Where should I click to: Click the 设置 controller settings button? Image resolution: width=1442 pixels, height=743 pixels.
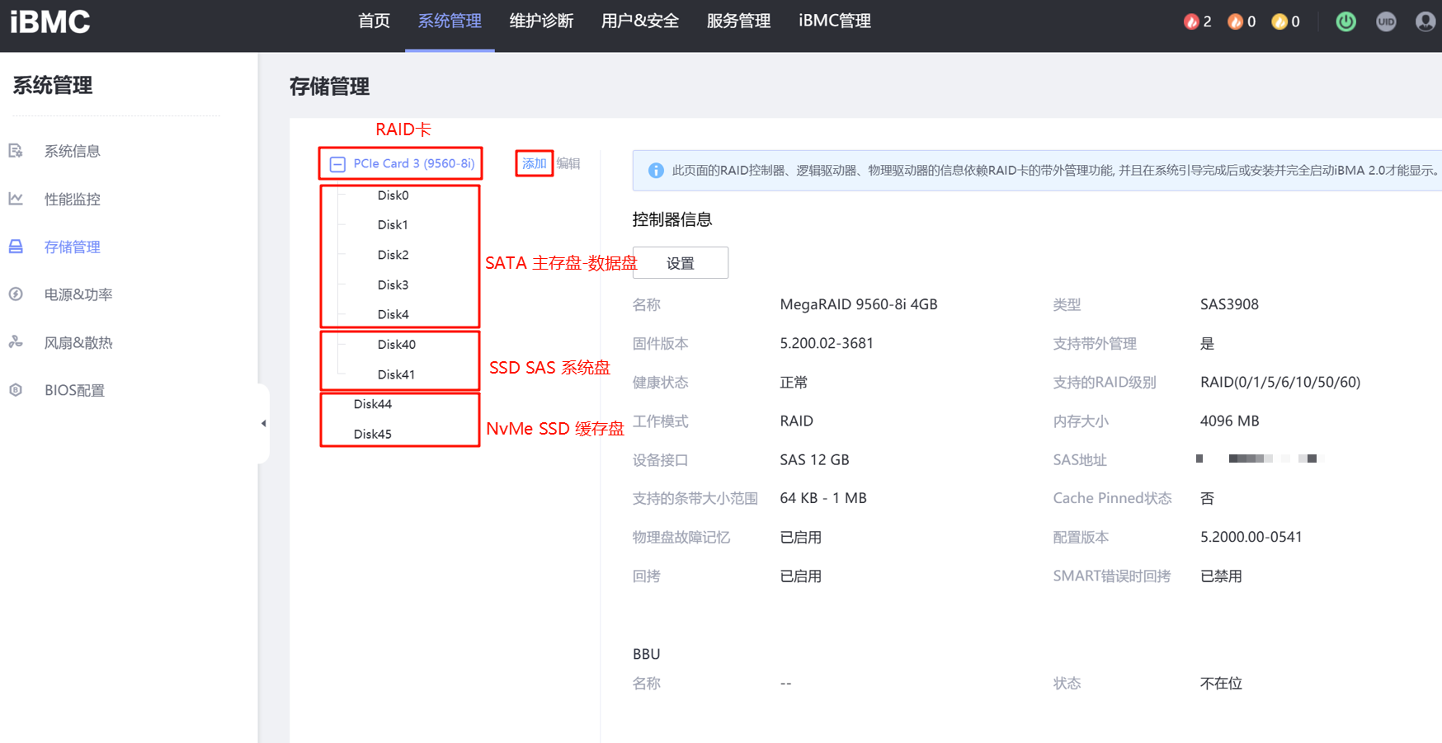point(680,263)
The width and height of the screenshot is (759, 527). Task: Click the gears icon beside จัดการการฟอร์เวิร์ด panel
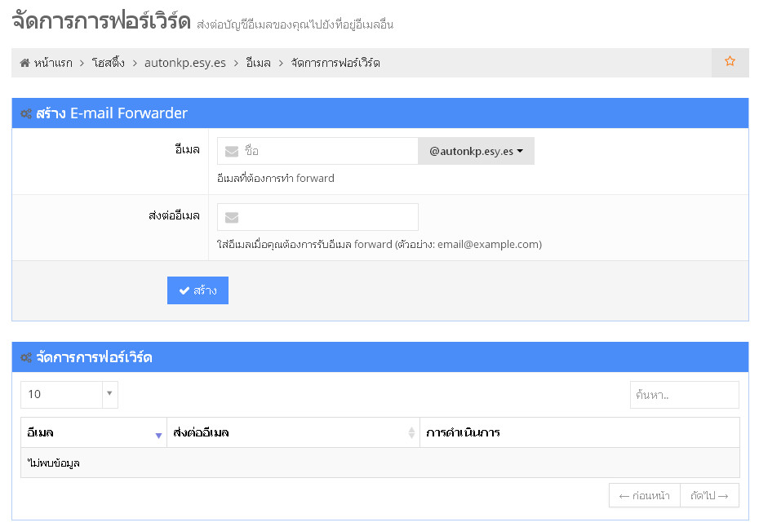coord(26,357)
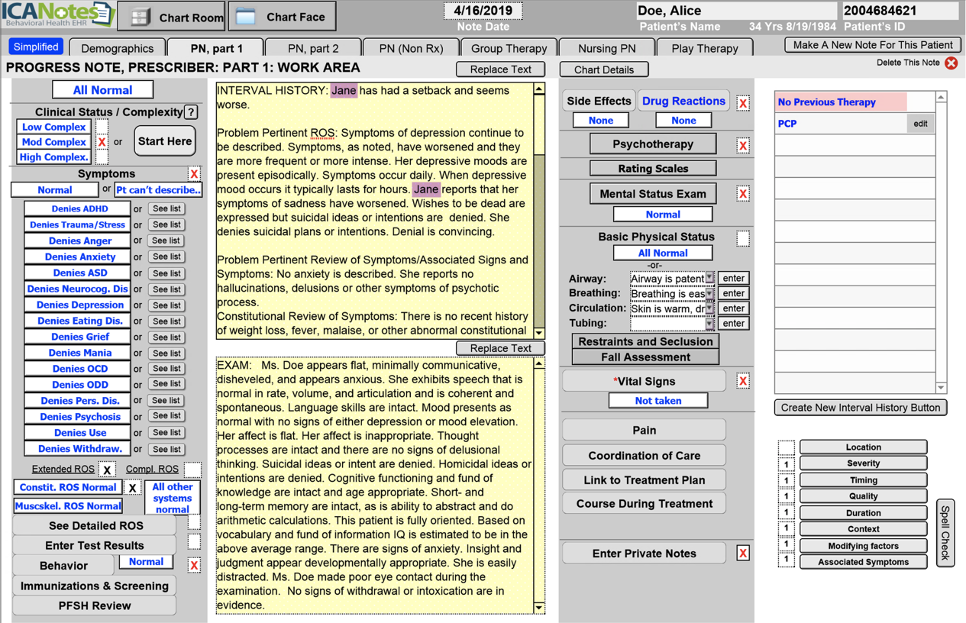Toggle the Basic Physical Status checkbox
Screen dimensions: 966x623
(742, 238)
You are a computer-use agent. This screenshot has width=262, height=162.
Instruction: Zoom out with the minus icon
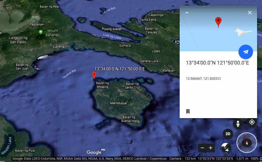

------------------------

Lay out every line of the items above as a numbered list, skipping blank lines and leaving out the pictures.

**TASK ANSWER**
1. Where should I click to: Click the 设置 controller settings button? Image resolution: width=1442 pixels, height=743 pixels.
2. point(680,263)
3. The width and height of the screenshot is (759, 527). Task: Click the gears icon beside จัดการการฟอร์เวิร์ด panel
4. coord(26,357)
5. Toggle the Basic Physical Status checkbox
6. Screen dimensions: 966x623
7. (742, 238)
8. You are a computer-use agent. This screenshot has width=262, height=162.
9. Instruction: Zoom out with the minus icon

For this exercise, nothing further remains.